● **Task objective**
An exact copy of every entry is needed, with no images.

*** Opening Available data ***

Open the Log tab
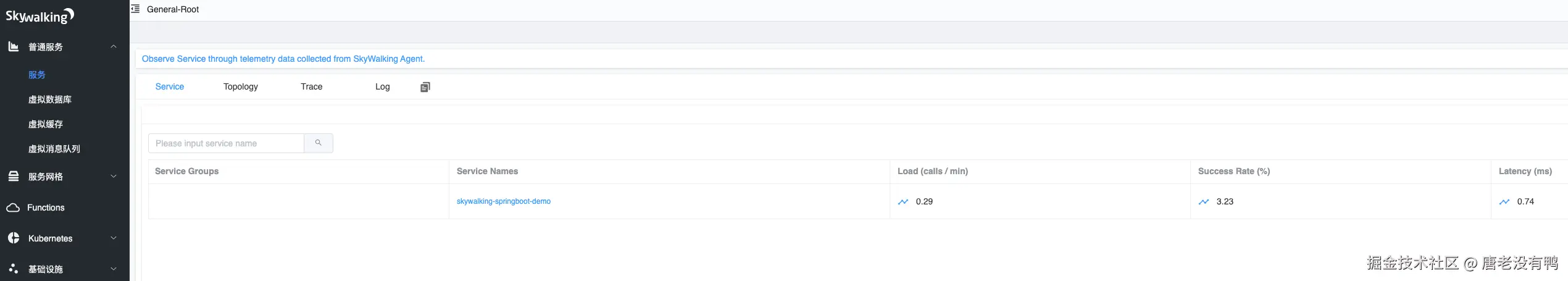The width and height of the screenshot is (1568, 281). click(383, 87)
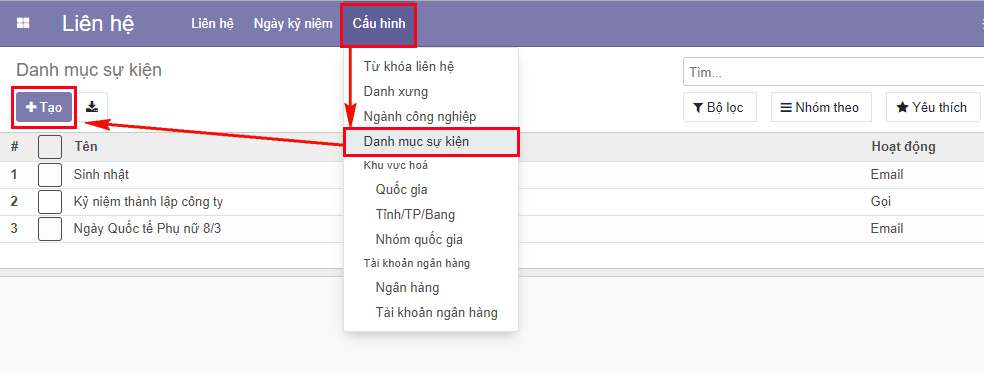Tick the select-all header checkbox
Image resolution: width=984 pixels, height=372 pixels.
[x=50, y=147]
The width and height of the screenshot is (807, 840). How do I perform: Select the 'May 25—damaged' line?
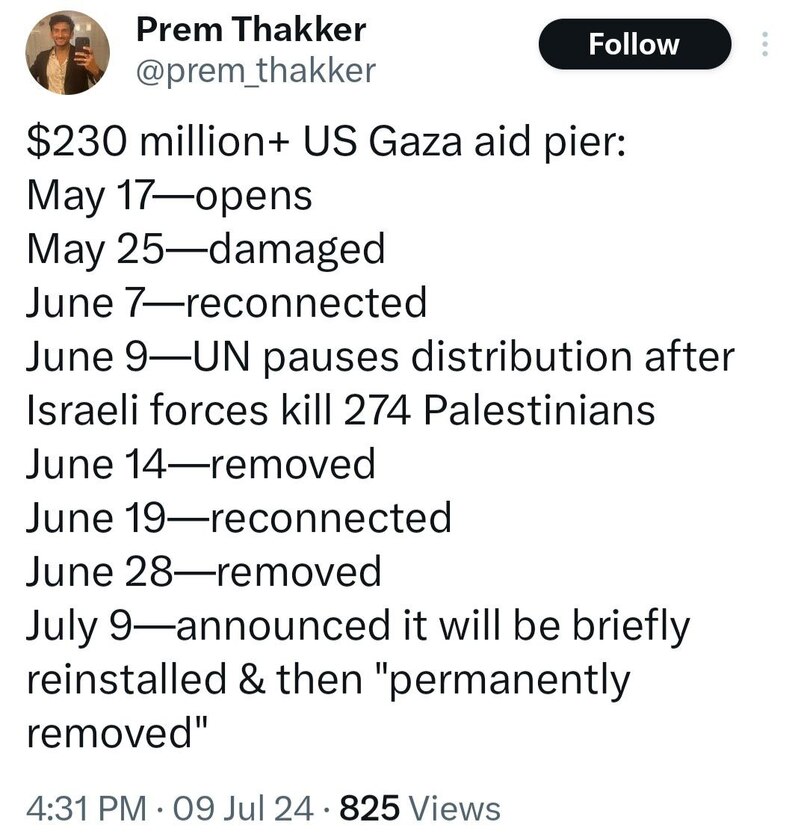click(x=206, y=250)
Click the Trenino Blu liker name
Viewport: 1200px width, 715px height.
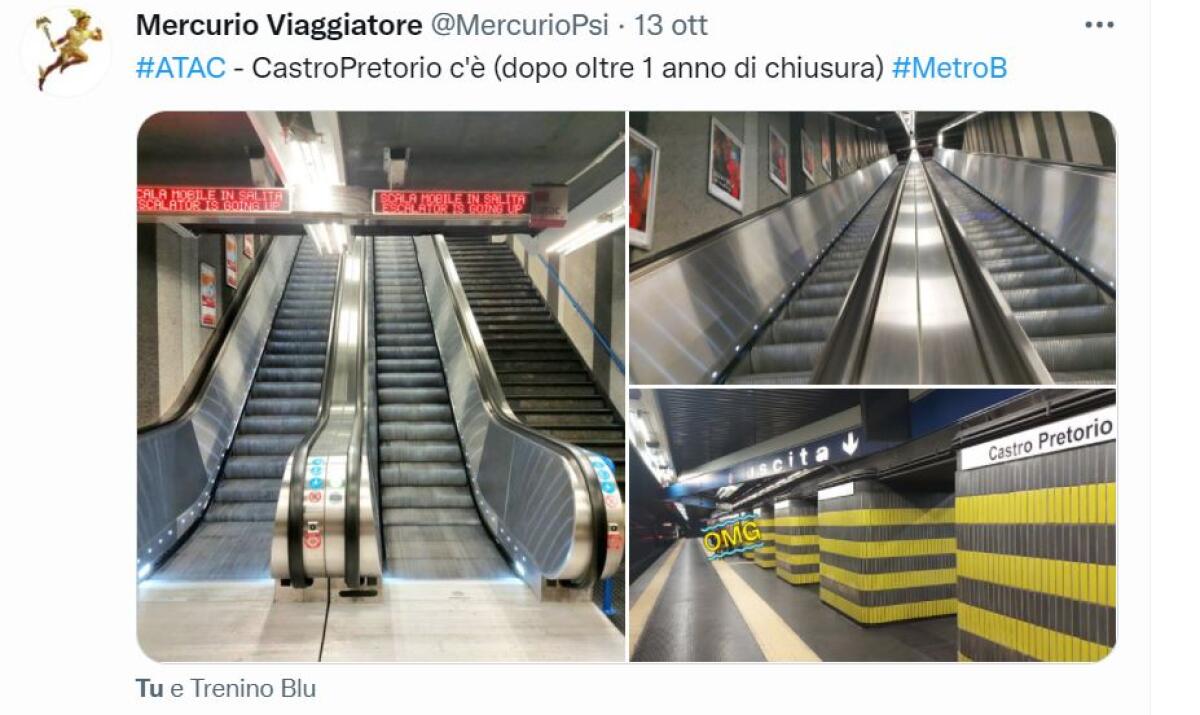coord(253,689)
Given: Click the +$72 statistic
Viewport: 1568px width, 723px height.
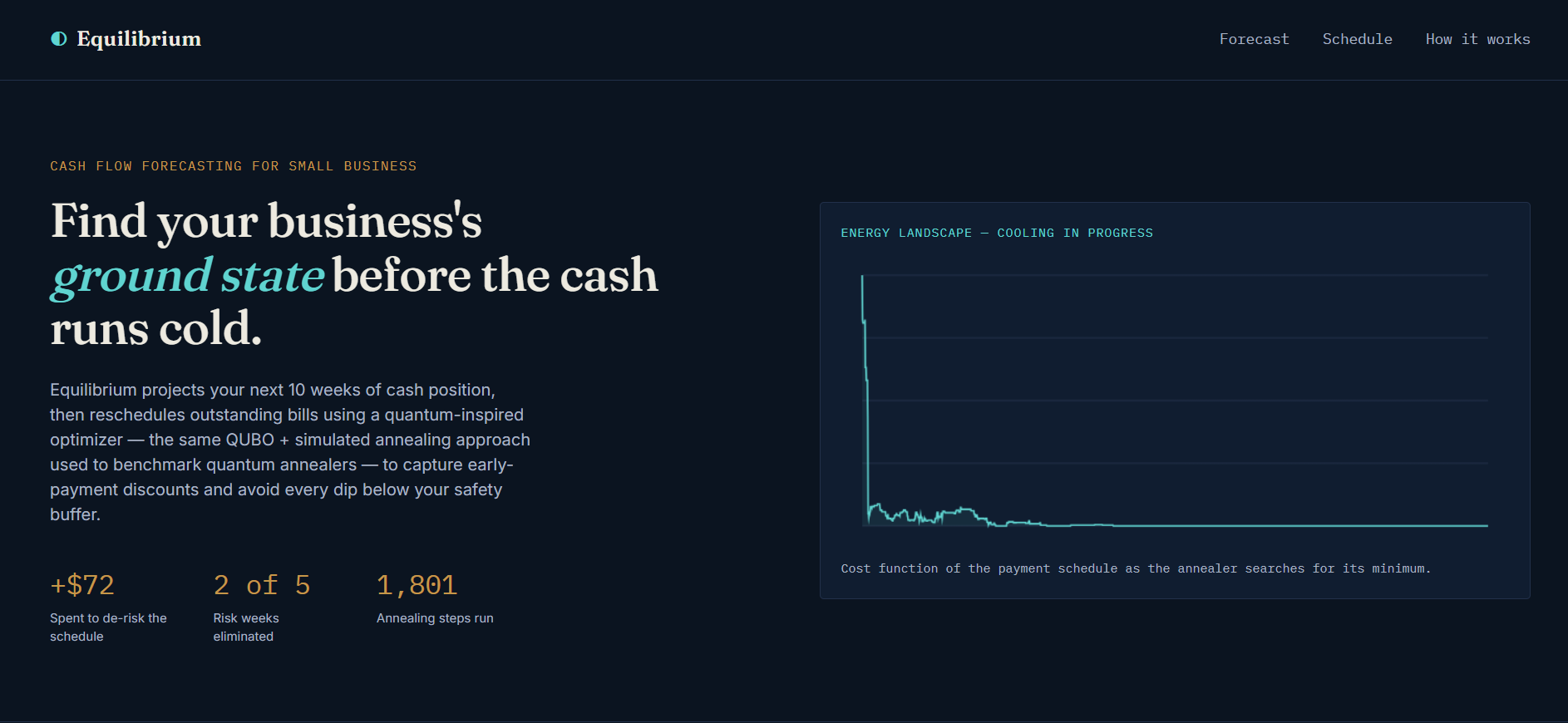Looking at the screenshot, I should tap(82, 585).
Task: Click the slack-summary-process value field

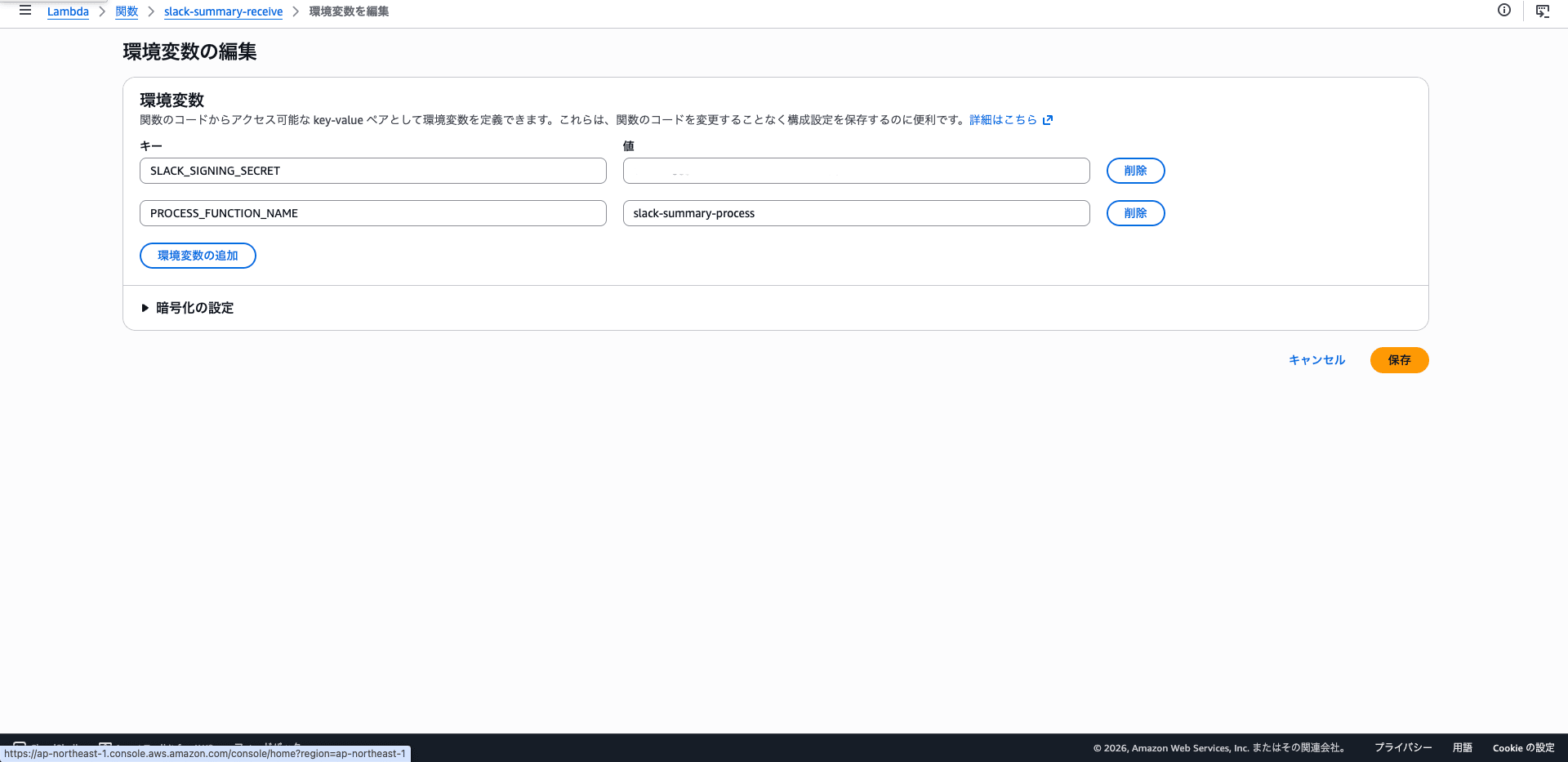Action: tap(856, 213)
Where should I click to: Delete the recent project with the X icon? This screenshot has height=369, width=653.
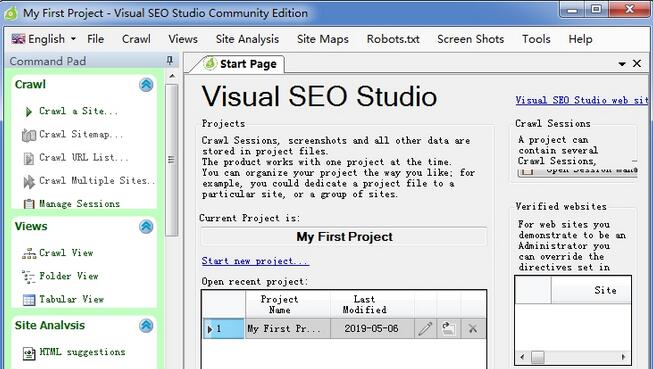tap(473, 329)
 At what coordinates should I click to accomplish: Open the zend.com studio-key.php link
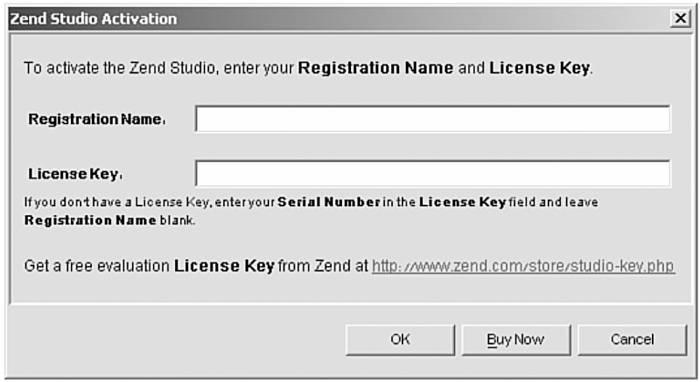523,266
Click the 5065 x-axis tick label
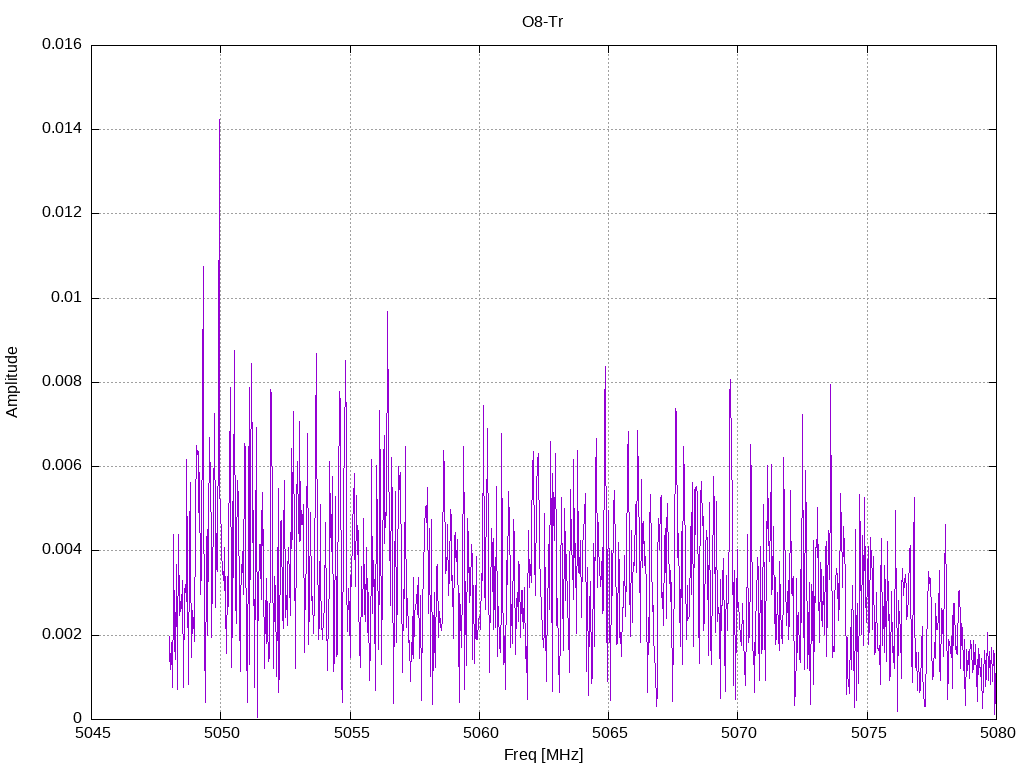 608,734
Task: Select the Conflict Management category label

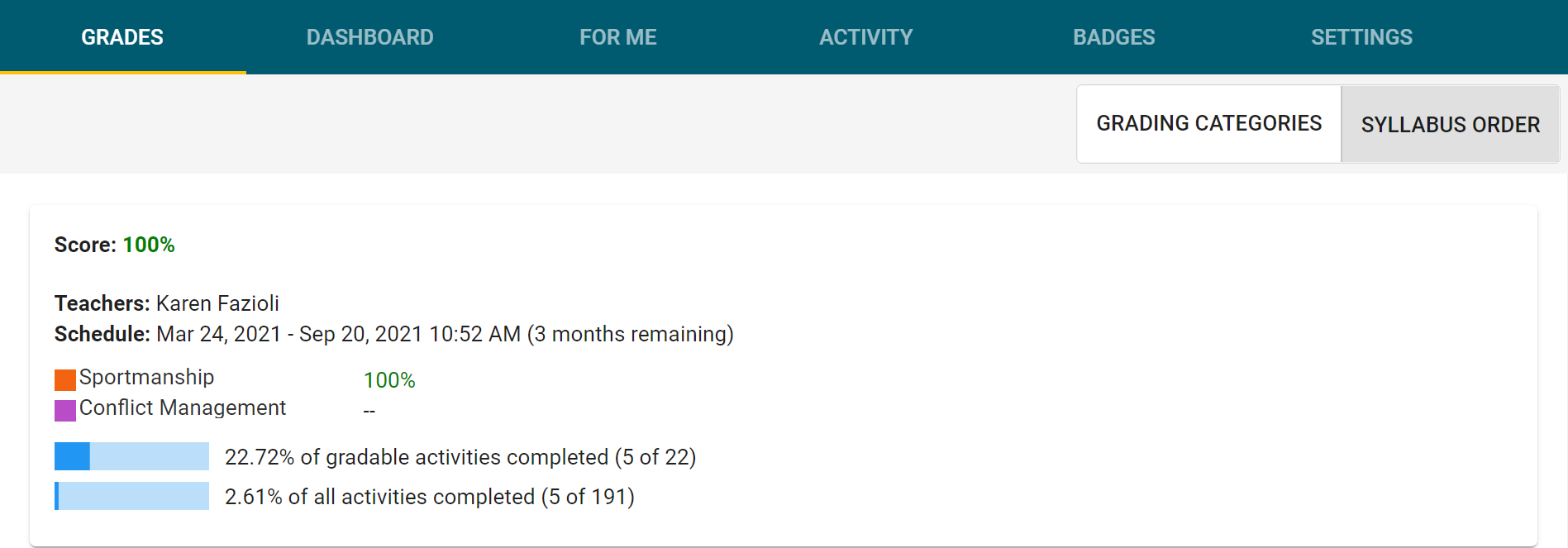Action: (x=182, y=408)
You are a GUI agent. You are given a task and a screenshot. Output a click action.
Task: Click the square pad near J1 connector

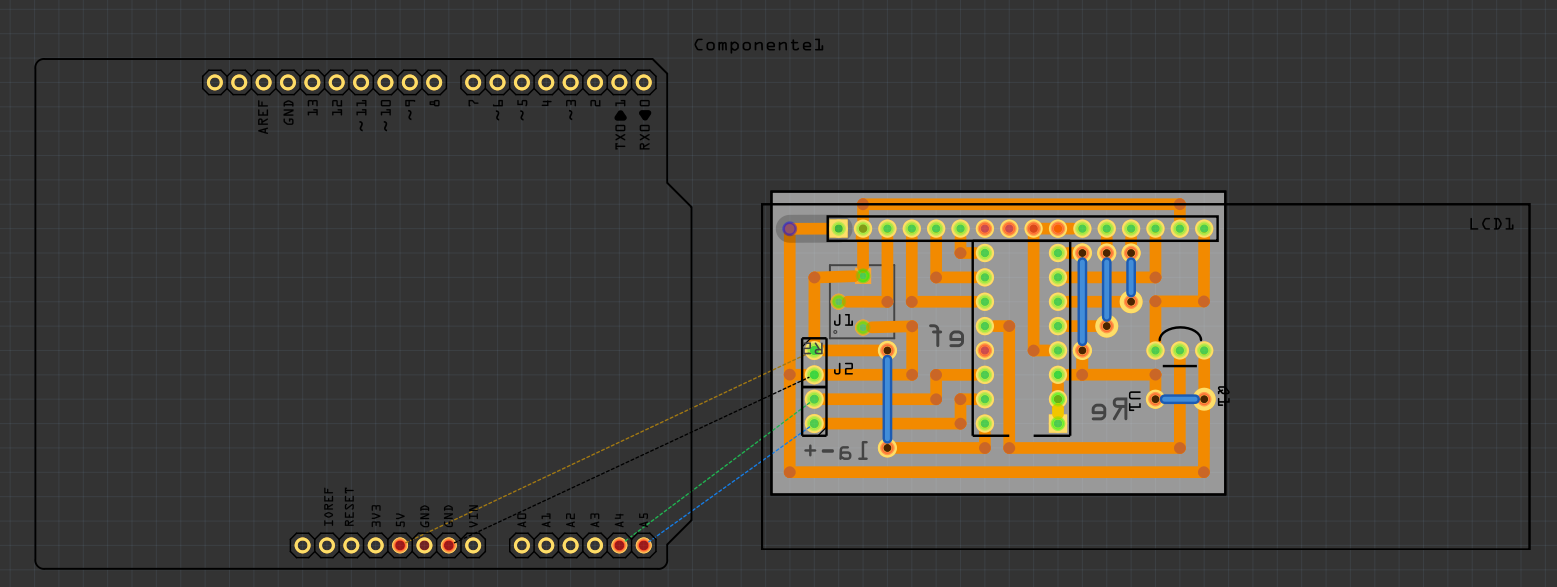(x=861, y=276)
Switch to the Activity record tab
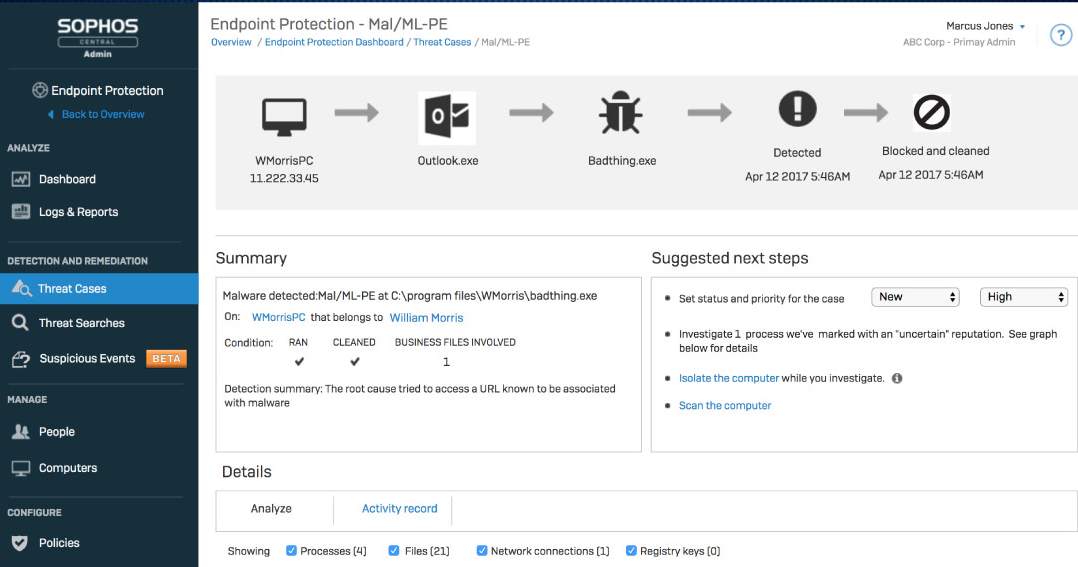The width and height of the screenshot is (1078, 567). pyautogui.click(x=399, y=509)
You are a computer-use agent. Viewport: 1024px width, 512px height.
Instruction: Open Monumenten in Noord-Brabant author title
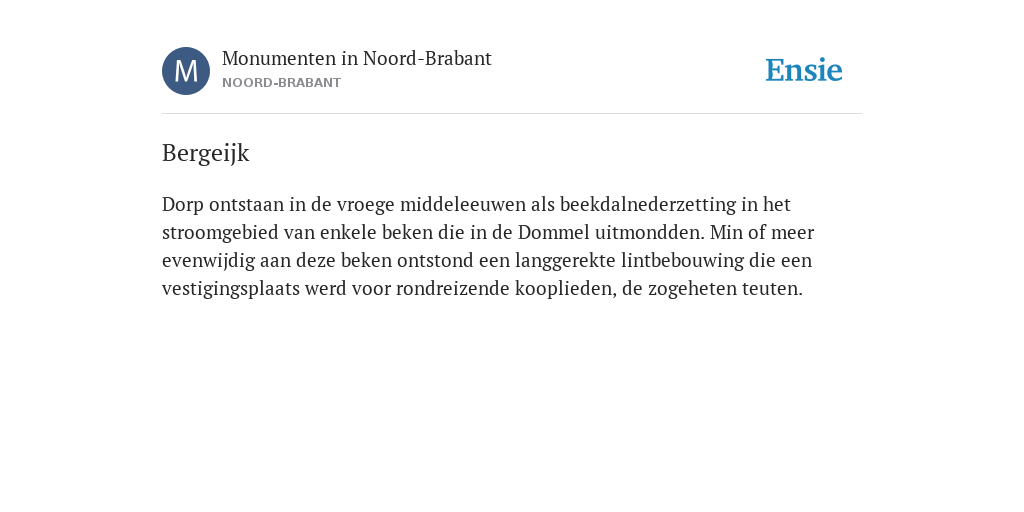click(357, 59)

*** Closing Available data ***

● **Task answer**
Open the Log tab
The width and height of the screenshot is (1568, 281). click(383, 87)
Tick the select-all header checkbox
Image resolution: width=984 pixels, height=372 pixels.
[x=50, y=147]
The width and height of the screenshot is (807, 840). How do I perform: Select the 'May 25—damaged' line?
click(x=206, y=250)
Click the Trenino Blu liker name
Viewport: 1200px width, 715px height.
coord(253,689)
Given: Click the +$72 statistic
Viewport: 1568px width, 723px height.
Looking at the screenshot, I should tap(82, 585).
Task: Click the slack-summary-process value field

Action: tap(856, 213)
Where should I click to: Delete the recent project with the X icon? This screenshot has height=369, width=653.
tap(473, 329)
 At what coordinates should I click to accomplish: Open the zend.com studio-key.php link
523,266
Click the 5065 x-axis tick label
 608,734
Task: Select the Conflict Management category label

Action: (x=182, y=408)
You are a GUI agent. You are given a task and a screenshot. Output a click action.
Task: Click the square pad near J1 connector

(x=861, y=276)
Switch to the Activity record tab
The width and height of the screenshot is (1078, 567). pyautogui.click(x=399, y=509)
You are a computer-use agent. Viewport: 1024px width, 512px height.
Instruction: Open Monumenten in Noord-Brabant author title
click(357, 59)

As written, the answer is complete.